### ASSIGNMENT
Find every line in the entries that holds the string "Given" and report it.

(Saved data entries)
-- -- --
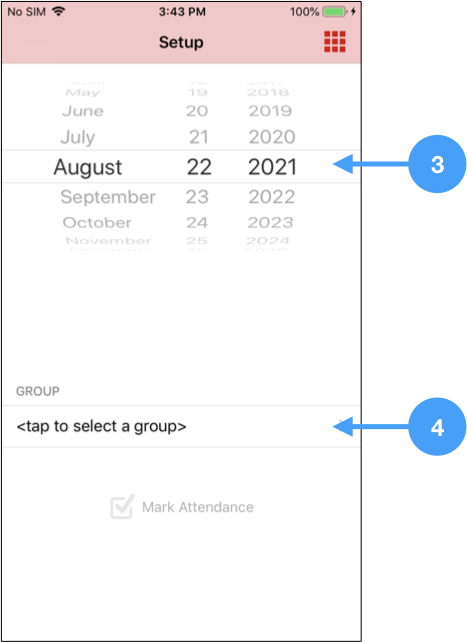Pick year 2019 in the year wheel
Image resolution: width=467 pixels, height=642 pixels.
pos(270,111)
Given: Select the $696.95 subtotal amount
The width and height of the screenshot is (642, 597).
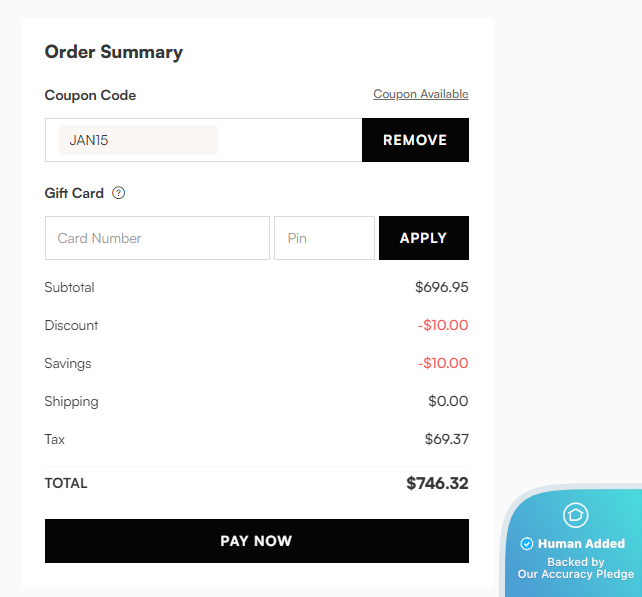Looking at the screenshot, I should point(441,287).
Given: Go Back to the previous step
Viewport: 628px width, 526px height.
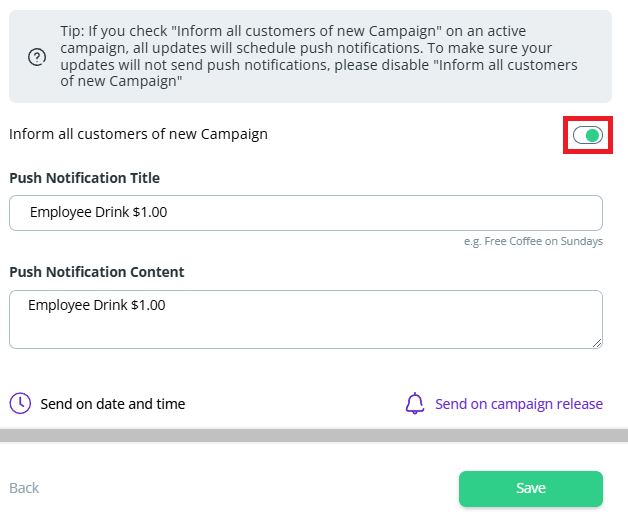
-- -- --
### TASK RESPONSE
Given: Select the $696.95 subtotal amount
Given: Go Back to the previous step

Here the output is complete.